“And to wait for his Son from heaven, etc.”
The Lord Jesus Christ, who is the natural, essential, and eternal Son of God; and whoever is truly converted, is not only turned to God the Father, and believes in him; but also believes in, receives, embraces, and professes his Son Jesus Christ; who became incarnate, and, in the human nature he assumed, obeyed, suffered, and died and rose again, and ascended into heaven, where he now is, and will be till the time of the restitution of all things; when he will descend from thence, and come and judge the world in righteousness; and from thence the saints expect him, and look and wait by faith for eternal glory and happiness by him, and with him at his appearance and kingdom; so that many articles of faith are contained in this expression, which these Thessalonians were acquainted with, believed, and acted upon: and Christ the Son of God is further described as that person
“whom he raised from the dead;”
That is, God the Father raised from the dead, and whereby he was declared to be the Son of God; and which supposes his dying for the sins of his people, as it expresses his rising again for their justification; things which the faith of these believers was led unto, and in which light they viewed him:
“even Jesus, which delivered us from wrath to come;”
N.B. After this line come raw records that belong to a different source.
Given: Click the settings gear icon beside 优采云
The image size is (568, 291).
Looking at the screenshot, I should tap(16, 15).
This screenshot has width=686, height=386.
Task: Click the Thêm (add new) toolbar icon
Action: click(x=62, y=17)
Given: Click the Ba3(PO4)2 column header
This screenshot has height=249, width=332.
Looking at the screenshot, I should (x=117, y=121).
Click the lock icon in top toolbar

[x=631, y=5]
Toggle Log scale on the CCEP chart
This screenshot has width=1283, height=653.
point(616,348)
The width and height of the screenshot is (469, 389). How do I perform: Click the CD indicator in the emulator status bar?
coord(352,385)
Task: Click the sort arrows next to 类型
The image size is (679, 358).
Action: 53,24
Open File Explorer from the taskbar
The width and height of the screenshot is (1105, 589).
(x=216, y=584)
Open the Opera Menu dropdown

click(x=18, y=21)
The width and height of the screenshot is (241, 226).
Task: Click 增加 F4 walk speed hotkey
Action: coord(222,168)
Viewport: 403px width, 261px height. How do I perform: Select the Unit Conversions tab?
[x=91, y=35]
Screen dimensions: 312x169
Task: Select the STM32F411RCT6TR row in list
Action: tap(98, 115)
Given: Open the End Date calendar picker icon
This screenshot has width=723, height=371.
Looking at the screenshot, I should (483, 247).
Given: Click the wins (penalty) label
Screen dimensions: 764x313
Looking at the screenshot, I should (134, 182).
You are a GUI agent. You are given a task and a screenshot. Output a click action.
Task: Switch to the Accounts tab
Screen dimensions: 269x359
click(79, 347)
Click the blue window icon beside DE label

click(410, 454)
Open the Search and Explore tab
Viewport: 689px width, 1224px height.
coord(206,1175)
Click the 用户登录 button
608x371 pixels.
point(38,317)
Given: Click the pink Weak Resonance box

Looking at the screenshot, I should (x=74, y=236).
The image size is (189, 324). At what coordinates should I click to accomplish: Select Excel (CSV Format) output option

Which is revealed from heaven against sin, and comes upon the children of disobedience; which all men are deserving of, even God’s elect themselves, but shall not partake of, because they are not appointed to it, but to salvation; and because they are justified by the blood and righteousness of Christ, and so are saved from it; not from all fears about it, and apprehensions of it, which they are filled with, especially under first awakenings, and sometimes afterwards when under afflictive providences; but they are delivered from the thing itself, by which is meant vindictive punishment, even from all punishment in this life, for there is no wrath mixed with any of their mercies or their chastisements; and from all punishment in the world to come, which will fall heavy on others; and that because Christ has bore their sins, and the wrath of God and curse of the law, due unto them, in their room and stead.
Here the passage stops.